Exercise:
This task calls for the lines below starting at the one containing "259x228 pixels. At" and ending at the one containing "the Năm học", repeated exactly with both ends kept and pictures left out.
[Source material Boundary: Start]
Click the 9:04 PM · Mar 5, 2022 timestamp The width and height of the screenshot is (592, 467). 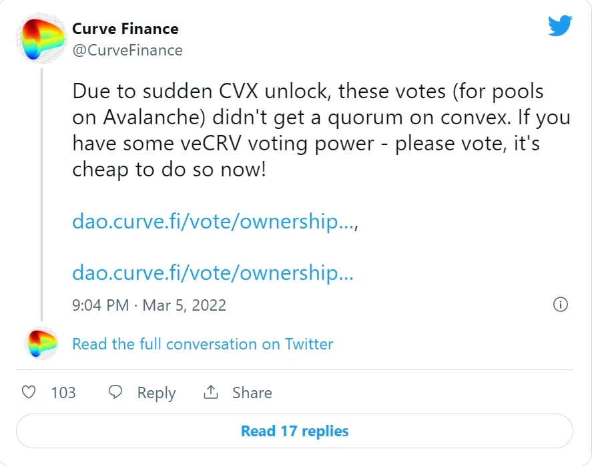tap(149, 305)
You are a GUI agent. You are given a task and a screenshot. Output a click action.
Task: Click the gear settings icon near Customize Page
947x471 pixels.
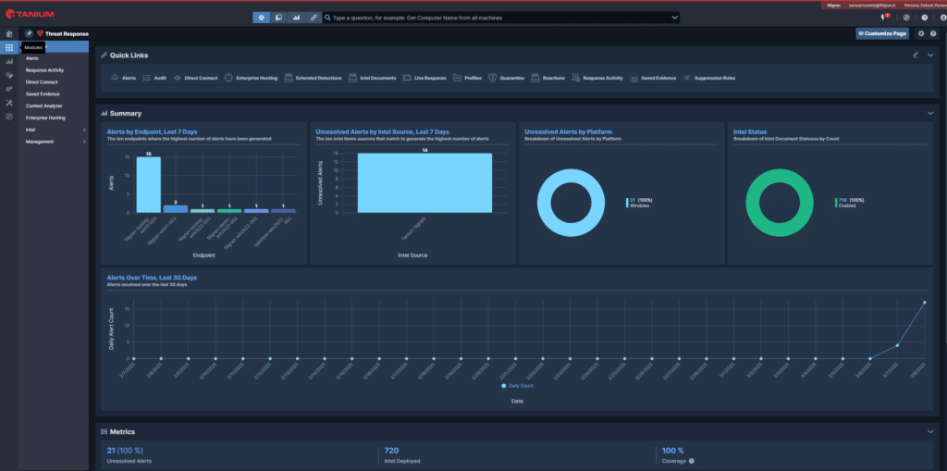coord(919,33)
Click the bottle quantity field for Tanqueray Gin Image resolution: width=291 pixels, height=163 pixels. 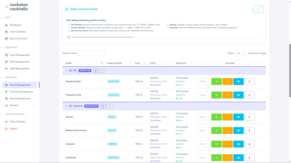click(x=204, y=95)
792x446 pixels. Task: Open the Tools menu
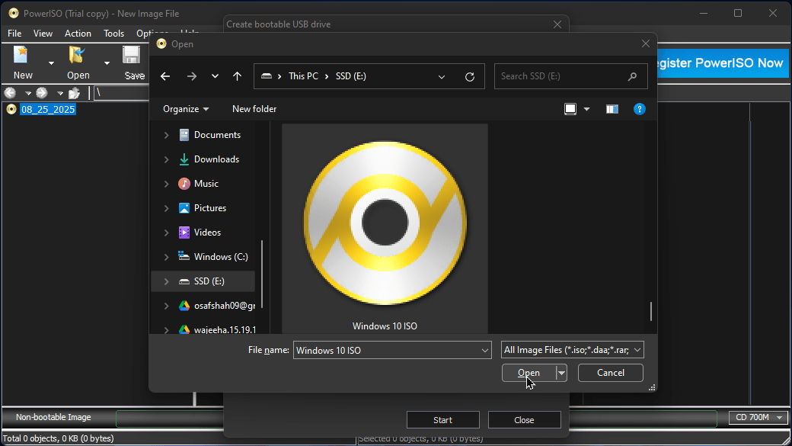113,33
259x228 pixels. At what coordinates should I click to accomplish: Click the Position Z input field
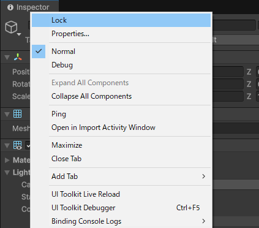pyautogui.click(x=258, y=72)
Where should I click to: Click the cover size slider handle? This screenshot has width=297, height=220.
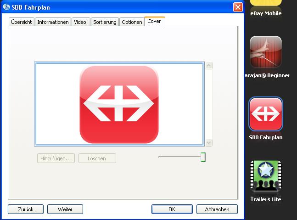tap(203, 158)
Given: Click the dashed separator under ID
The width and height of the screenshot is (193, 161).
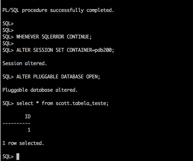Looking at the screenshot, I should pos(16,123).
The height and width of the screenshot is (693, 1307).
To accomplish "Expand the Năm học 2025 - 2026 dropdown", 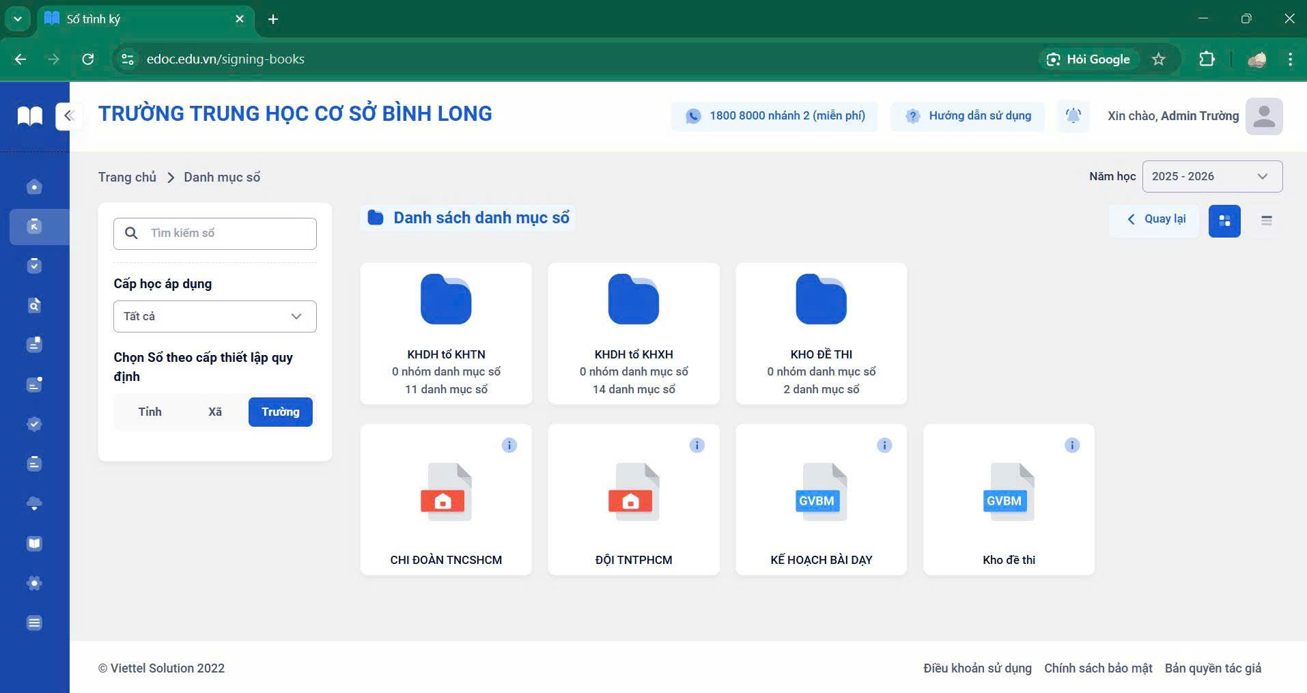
[Source material Boundary: End]
[Source material Boundary: Start]
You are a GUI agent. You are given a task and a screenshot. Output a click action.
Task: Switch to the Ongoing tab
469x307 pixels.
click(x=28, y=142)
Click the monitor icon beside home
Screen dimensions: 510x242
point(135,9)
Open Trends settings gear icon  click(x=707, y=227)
[Source material Boundary: End]
Reply to the exercise:
259x228 pixels. At what coordinates should I click to accomplish: Click the Position Z input field
pyautogui.click(x=258, y=72)
Where should I click to: Click the cover size slider handle? This screenshot has width=297, height=220.
tap(203, 158)
Given: Click the dashed separator under ID
The width and height of the screenshot is (193, 161).
Looking at the screenshot, I should pos(16,123).
The height and width of the screenshot is (693, 1307).
To accomplish "Expand the Năm học 2025 - 2026 dropdown", 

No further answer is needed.